Zhang Jin, Zhang Wenqing, Yang Huijie
Business School, University of Shanghai for Science and Technology, Shanghai, 200093, China.
School of Information Science and Engineering, University of Jinan, Jinan, 250022, China.
J Biol Phys. 2016 Jan;42(1):99-106. doi: 10.1007/s10867-015-9399-7. Epub 2015 Aug 29.

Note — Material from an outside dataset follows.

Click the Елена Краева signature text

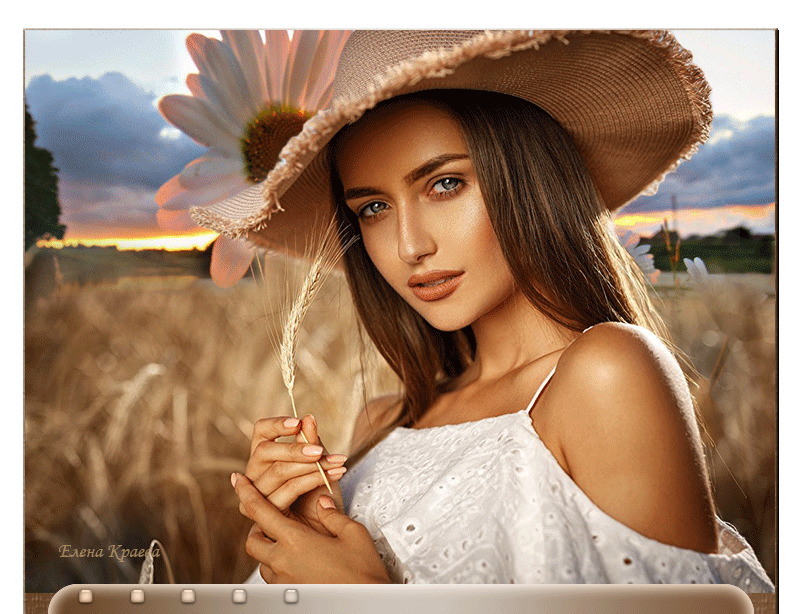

Identification of coding regions in DNA sequences remains challenging. Various methods have been proposed, but these are limited by species-dependence and the need for adequate training sets. The elements in DNA coding regions are known to be distributed in a quasi-random way, while those in non-coding regions have typical similar structures. For short sequences, these statistical characteristics cannot be extracted correctly and cannot even be detected. This paper introduces a new way to solve the problem: balanced estimation of diffusion entropy (BEDE).
识别DNA序列中的编码区域仍然具有挑战性。人们已经提出了各种方法,但这些方法受到物种依赖性和对足够训练集需求的限制。已知DNA编码区域中的元件以准随机方式分布,而非编码区域中的元件具有典型的相似结构。对于短序列,这些统计特征无法正确提取,甚至无法检测到。本文介绍了一种解决该问题的新方法:扩散熵的平衡估计(BEDE)。